A runaway wife makes her way to the local orphanage and gives birth to a pair of twins - boy and girl. The girl is adopted by a local wealthy family and lives a much different life than her brother who is raised at the orphanage.

That's the bare bones outline, but Helget's book is so much bigger. She deftly explores the connection between siblings, the need to belong and mothering from many different views. From the mother who walks away from the twins, from the daughter who is only a possession and tool for her mother, from the shunned Indian wife, from the nun who runs the orphanage, from the runaway slave who is desperate to save her son and more. She also uses the tundra swans of Minnesota metaphorically to great effect.

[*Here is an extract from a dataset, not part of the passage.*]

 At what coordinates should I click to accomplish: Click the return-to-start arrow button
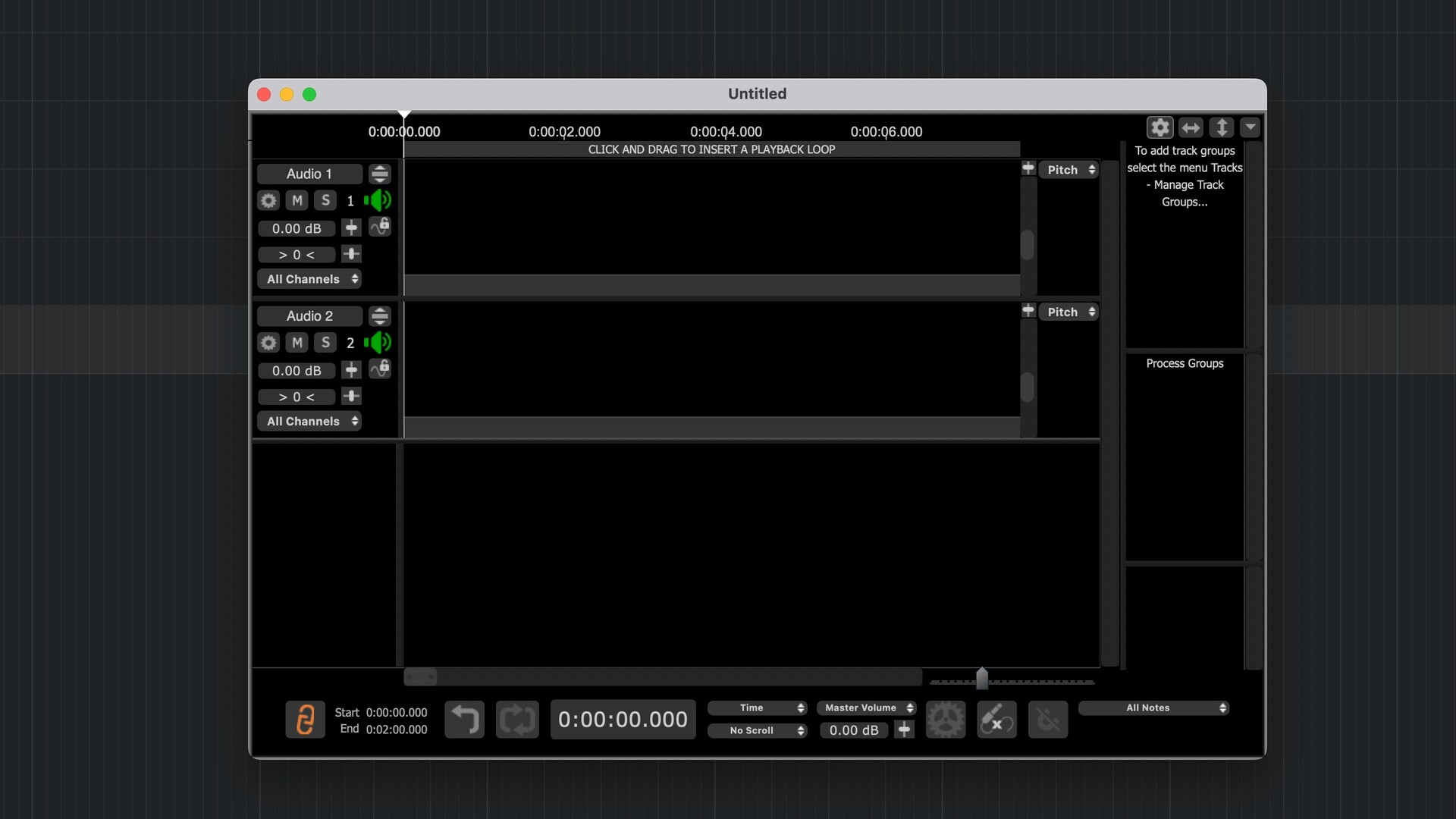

These themes are set within a fascinating historical narrative, covering the early days of settlement, the underground railroad, the Civil War and the inexorable path of progress. Helget's descriptions of time and place are excellent and provided me with vivid mental pictures as I read. Helget is a resident of Minnesota and that personal connection shows.

The characters are unique and unusual. Their actions often don't follow a straight line and their reactions are not always what we would expect. Some serve as background while others are more fully fleshed out.

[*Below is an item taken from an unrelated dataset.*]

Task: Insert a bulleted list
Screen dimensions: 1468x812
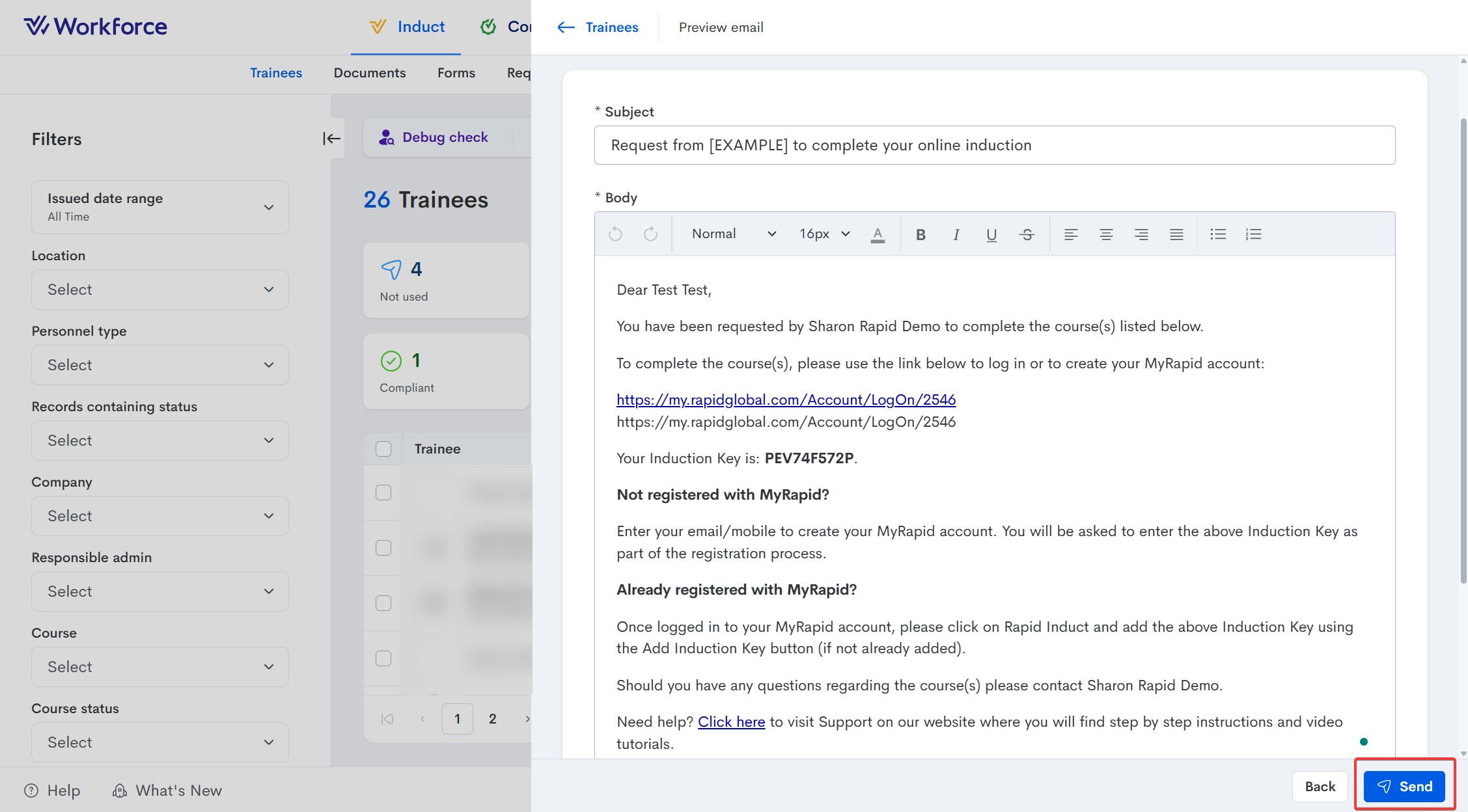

I love old photographs and often wonder about the lives of those pictured. Stillwater reminded me of that - bits and pieces of history wound through with lives that might have been.

All of this is accomplished with absolutely wonderful prose. Helget is a born storyteller - I was entranced from first page to last. Read an excerpt of Stillwater.

You can find Nicole Helget on Twitter.

2 comments:

bermudaonion said...

Hm, I'm not crazy about that time period so I'll have to think about this one.

Becca said...

I was not sure if I would like this book or not, it being so character driven, but I really enjoyed it. Especially Mother St. John. I kind of missed the twins' mother, though. I kind of got attached to her character and then poof what happened to her? I wished there had been more about the underground railroad part and I thought that it would have played a bigger role in the narrative than it did, given the synopsis. Overall, I enjoyed it.